Input data —
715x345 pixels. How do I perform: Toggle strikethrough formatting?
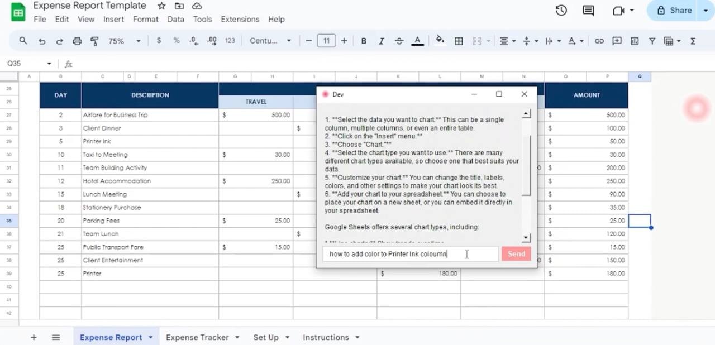click(x=399, y=41)
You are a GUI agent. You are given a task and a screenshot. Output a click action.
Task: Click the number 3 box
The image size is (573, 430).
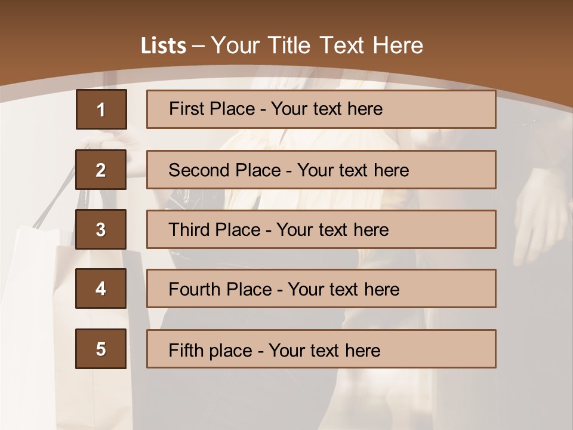point(101,229)
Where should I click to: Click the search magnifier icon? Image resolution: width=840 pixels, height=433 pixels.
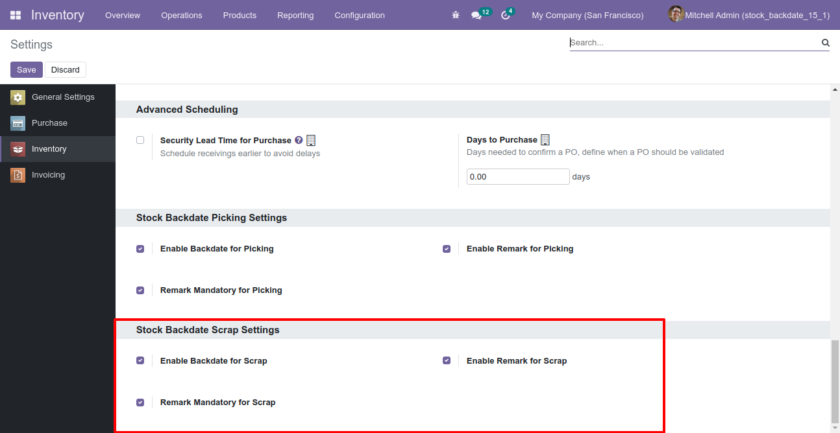826,43
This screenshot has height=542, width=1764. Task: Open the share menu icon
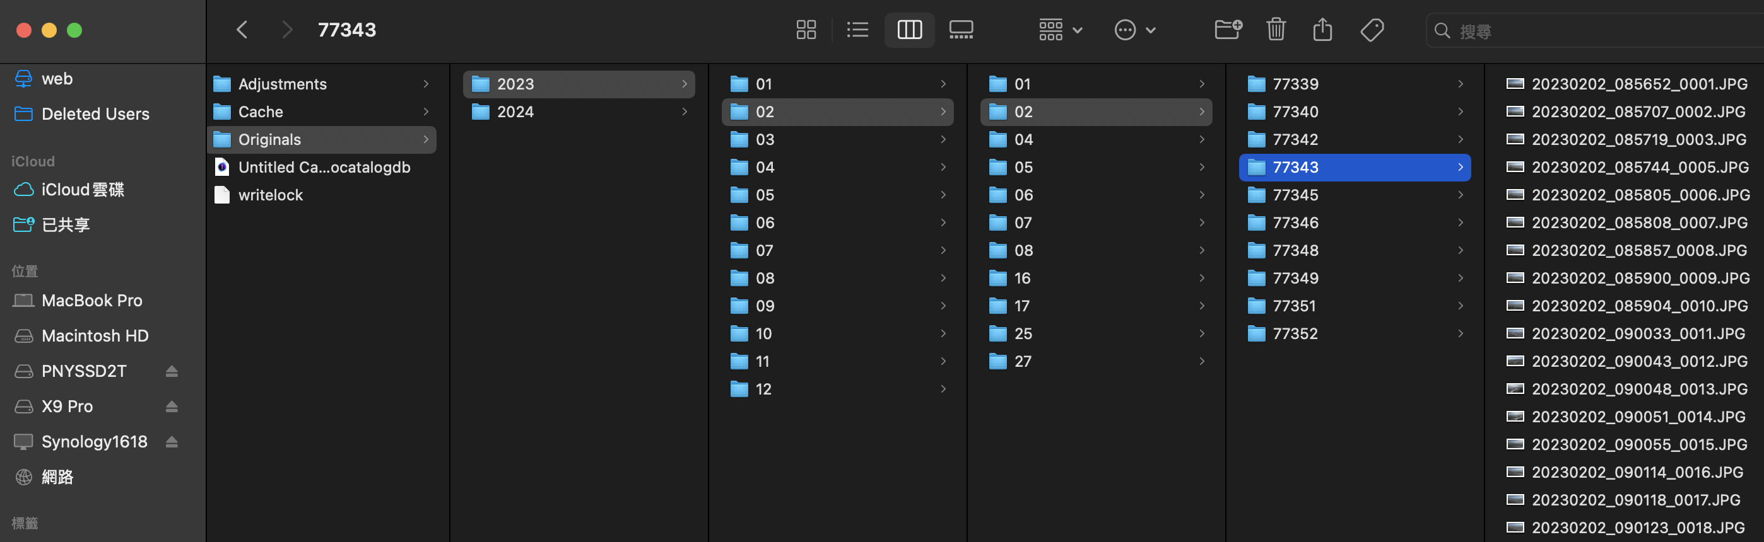[x=1322, y=30]
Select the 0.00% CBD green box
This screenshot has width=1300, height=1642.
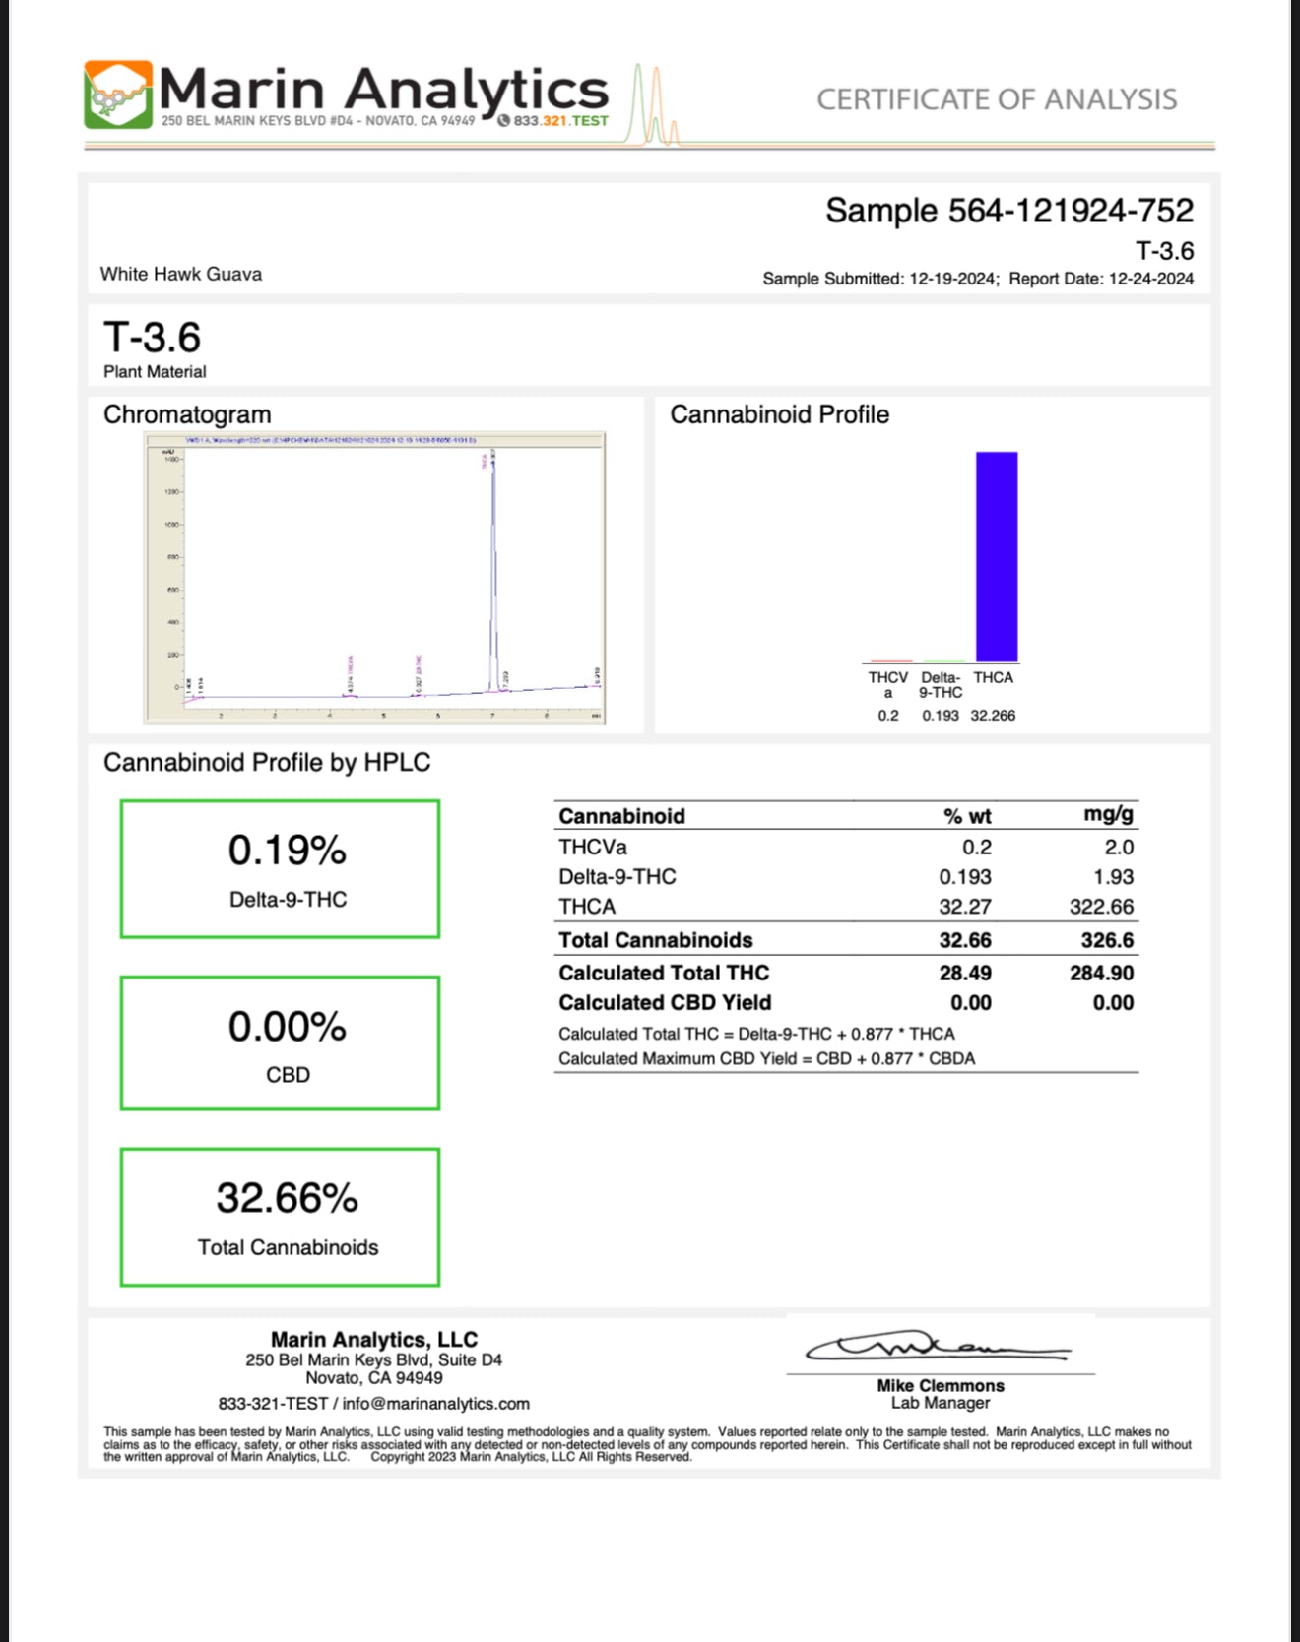tap(280, 1043)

Problem statement — Copy each entry exactly as written, and drop the pictures from the copy.

Output of the exercise —
715x345 pixels. How do I perform: Toggle strikethrough formatting?
click(x=399, y=41)
You are a GUI agent. You are given a task and a screenshot. Output a click action.
Task: Click the number 3 box
The image size is (573, 430).
point(101,229)
Where should I click to: Click the search magnifier icon? Image resolution: width=840 pixels, height=433 pixels.
826,43
This screenshot has height=542, width=1764. Task: Open the share menu icon
[x=1322, y=30]
Select the 0.00% CBD green box
This screenshot has width=1300, height=1642.
tap(280, 1043)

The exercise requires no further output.